WRITTEN TASK 1
Rewrite the lines of the listing starting at the line containing "MIDNIGHT PARFUM title" and ending at the end of the listing, substituting "Switch" for "Toggle" and keeping everything else unchanged. Leave the pictures out of your answer.

SOURCE EXCERPT
Refreshed, memories of the gate disaster fast fading, Mark
and I, joined by Garry, headed for Thorpe Hall, where everyone
else was staying. The weather was good, despite the forecasts
of doom-and-gloom. The shops, the houses, the green hills,
all smiled with light.
But Thorpe Hall was empty. Mark and Garry and I knocked once,
twice, then entered...to find that our fellow Storyvilleans
had apparently been transformed into printed words: a Storyville
library was laid out in the window seat of one of the sitting
rooms. The lights were all on. The chairs gave the impression
of having been used recently. Mark and I looked at each other.

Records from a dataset
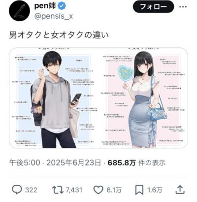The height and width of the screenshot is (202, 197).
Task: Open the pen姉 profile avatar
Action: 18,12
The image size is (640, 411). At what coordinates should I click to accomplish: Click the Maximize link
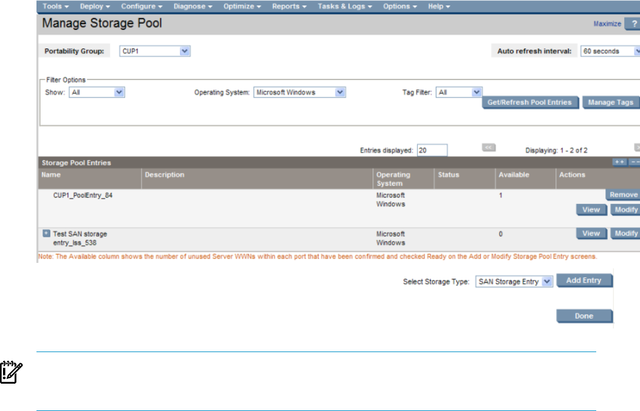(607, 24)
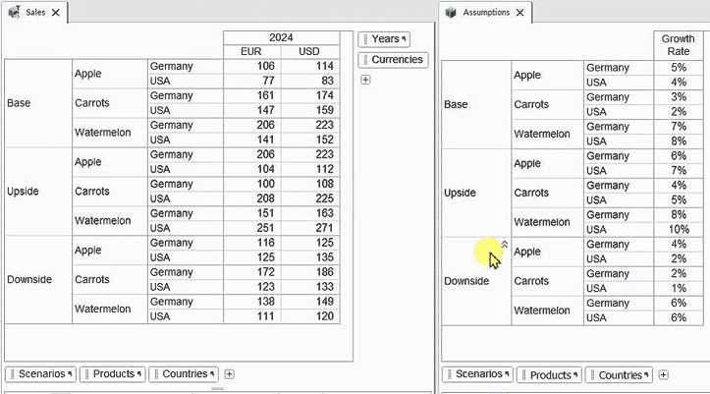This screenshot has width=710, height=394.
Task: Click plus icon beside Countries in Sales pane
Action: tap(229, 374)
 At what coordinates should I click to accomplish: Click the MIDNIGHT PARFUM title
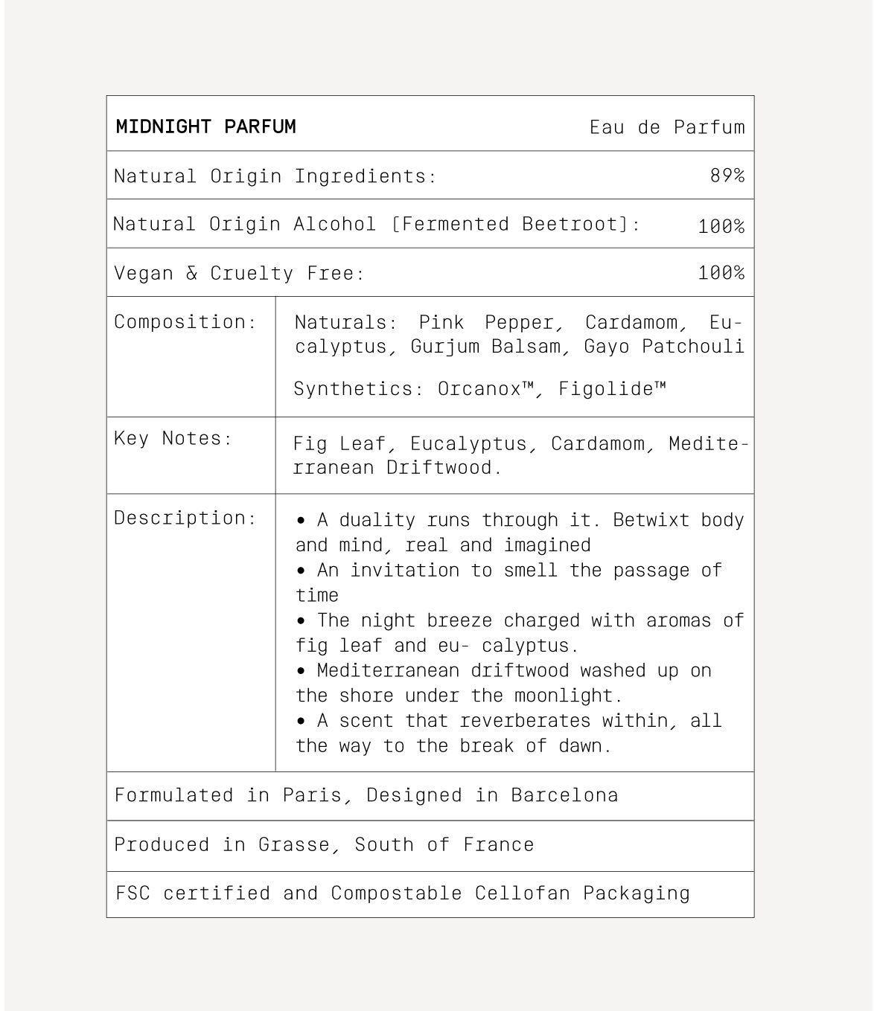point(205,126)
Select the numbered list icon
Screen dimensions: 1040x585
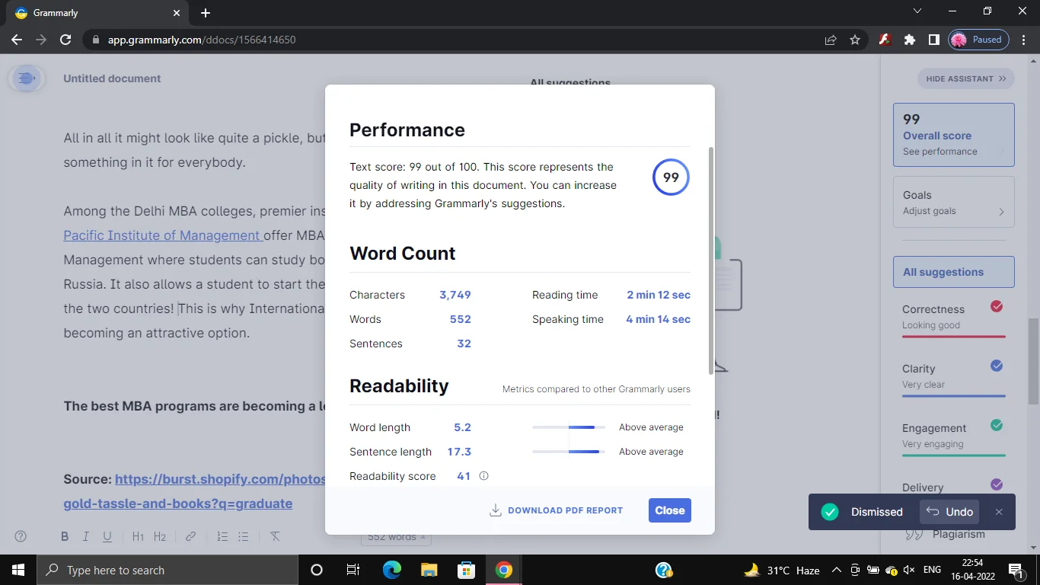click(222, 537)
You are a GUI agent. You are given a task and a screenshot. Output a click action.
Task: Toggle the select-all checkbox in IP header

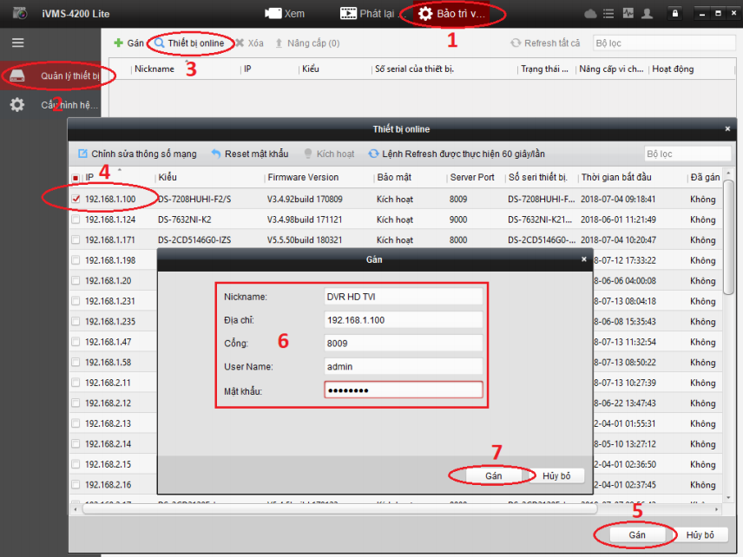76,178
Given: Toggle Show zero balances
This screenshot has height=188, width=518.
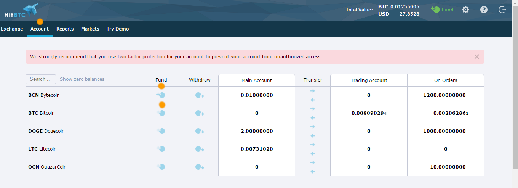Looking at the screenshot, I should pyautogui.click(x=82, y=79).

WRITTEN TASK 2
In the Thorpe Hall passage, where was the Storyville library laid out?

FULL OUTPUT 1
 At what coordinates should I click to accomplish: Click the MIDNIGHT PARFUM title
point(205,126)
Select the numbered list icon
Screen dimensions: 1040x585
click(222, 537)
You are a GUI agent. You are given a task and a screenshot. Output a click action.
Task: Switch the select-all checkbox in IP header

76,178
Given: Switch Show zero balances
This screenshot has height=188, width=518.
Looking at the screenshot, I should pyautogui.click(x=82, y=79).

FULL OUTPUT 2
In the window seat of one of the sitting rooms at Thorpe Hall.